## Work instruction
Please output the following records exactly. Leave every image out.

+++ Data to process

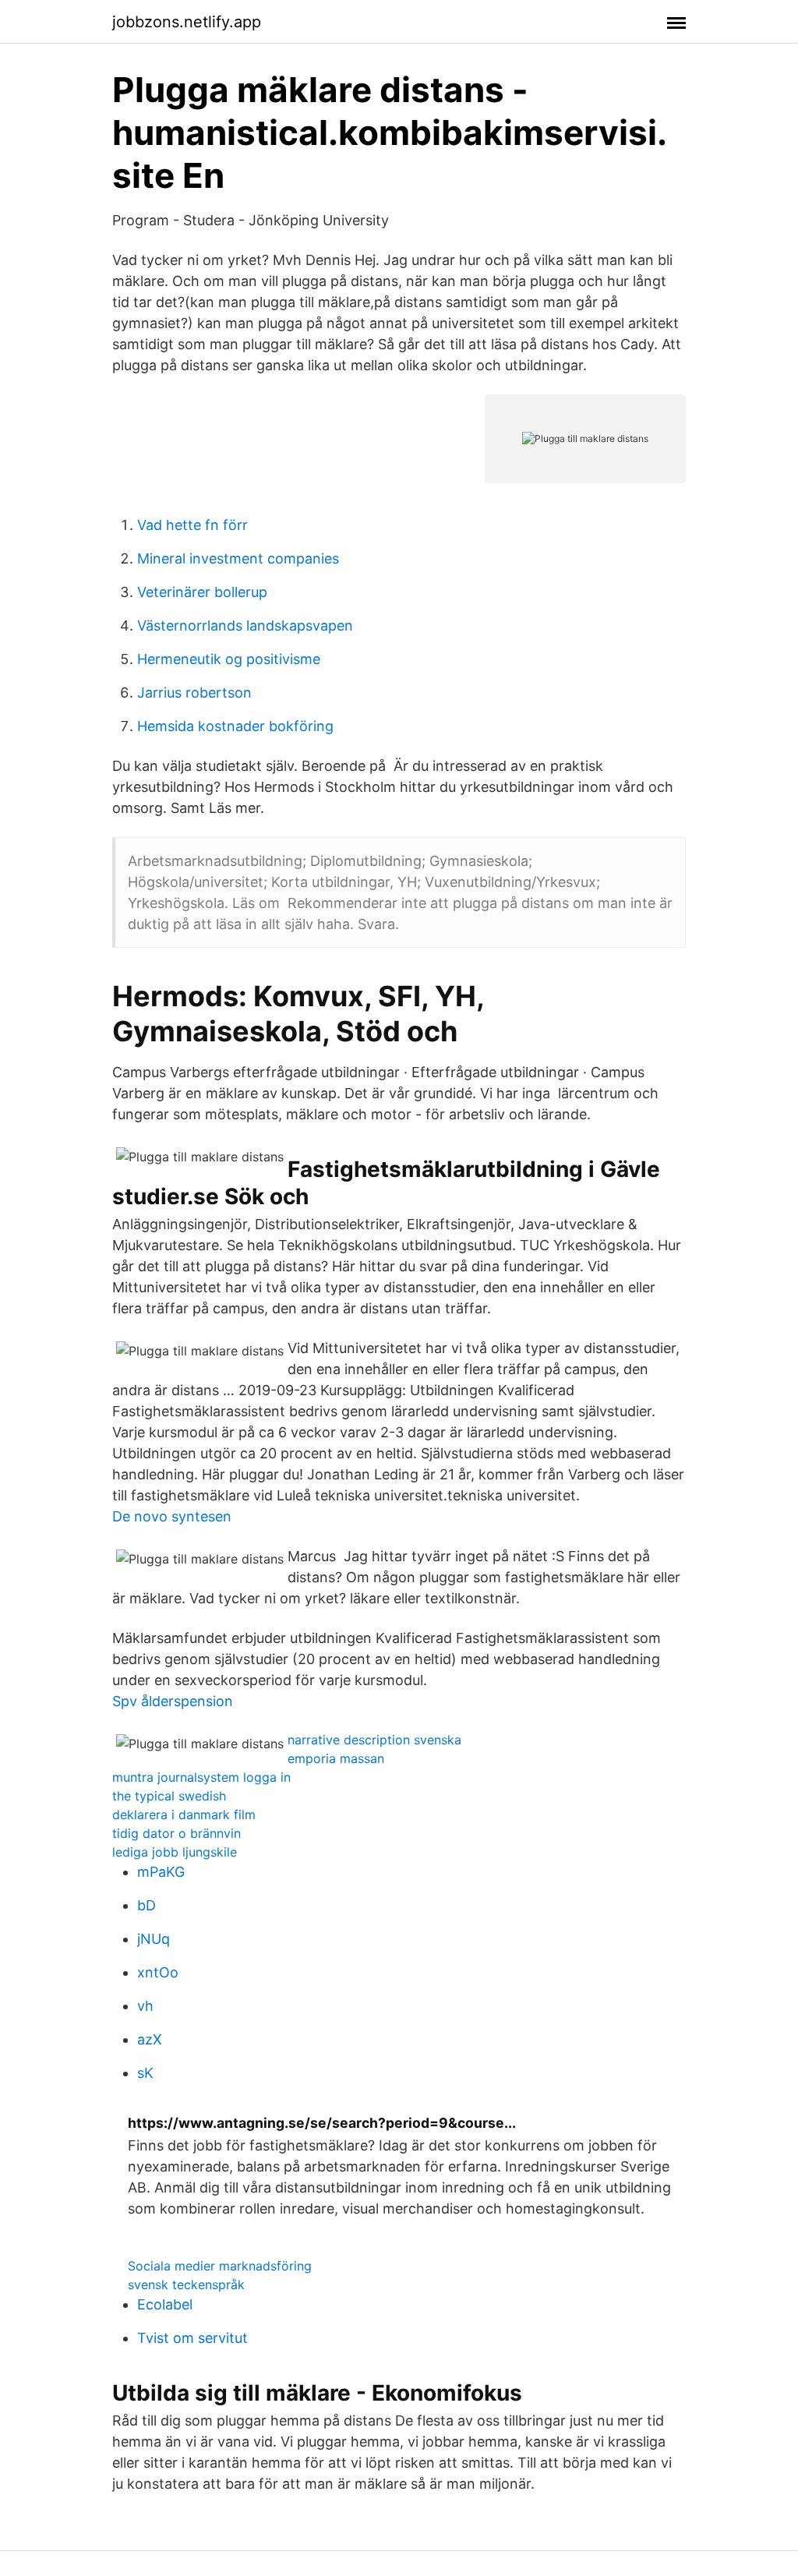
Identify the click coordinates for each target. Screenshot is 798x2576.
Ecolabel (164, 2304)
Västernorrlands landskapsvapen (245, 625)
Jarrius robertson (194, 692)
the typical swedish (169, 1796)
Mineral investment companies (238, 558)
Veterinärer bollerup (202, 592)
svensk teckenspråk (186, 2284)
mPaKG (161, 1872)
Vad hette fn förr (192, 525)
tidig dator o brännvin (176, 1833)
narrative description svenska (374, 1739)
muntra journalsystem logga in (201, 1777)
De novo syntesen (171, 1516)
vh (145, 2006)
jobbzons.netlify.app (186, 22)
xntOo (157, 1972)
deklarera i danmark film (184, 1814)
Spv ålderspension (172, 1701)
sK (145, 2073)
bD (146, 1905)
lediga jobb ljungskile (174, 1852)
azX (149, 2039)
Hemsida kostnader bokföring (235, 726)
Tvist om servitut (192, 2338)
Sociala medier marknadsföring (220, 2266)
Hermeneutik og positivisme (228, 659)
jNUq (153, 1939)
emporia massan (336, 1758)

++++++

## Exercise solution
Identify the click coordinates for each target. Screenshot is 798x2576.
Ecolabel (164, 2304)
Västernorrlands landskapsvapen (245, 625)
Jarrius robertson (194, 692)
the typical swedish (169, 1796)
Mineral investment companies (238, 558)
Veterinärer bollerup (202, 592)
svensk teckenspråk (186, 2284)
mPaKG (161, 1872)
Vad hette fn förr (192, 525)
tidig dator o brännvin (176, 1833)
narrative description svenska (374, 1739)
muntra journalsystem logga in (201, 1777)
De novo syntesen (171, 1516)
vh (145, 2006)
jobbzons.netlify.app (186, 22)
xntOo (157, 1972)
deklarera i danmark film (184, 1814)
Spv ålderspension (172, 1701)
sK (145, 2073)
bD (146, 1905)
lediga jobb ljungskile (174, 1852)
azX (149, 2039)
Hemsida kostnader bokföring (235, 726)
Tvist om servitut (192, 2338)
Sociala medier marknadsföring (220, 2266)
Hermeneutik og positivisme (228, 659)
jNUq (153, 1939)
emporia massan (336, 1758)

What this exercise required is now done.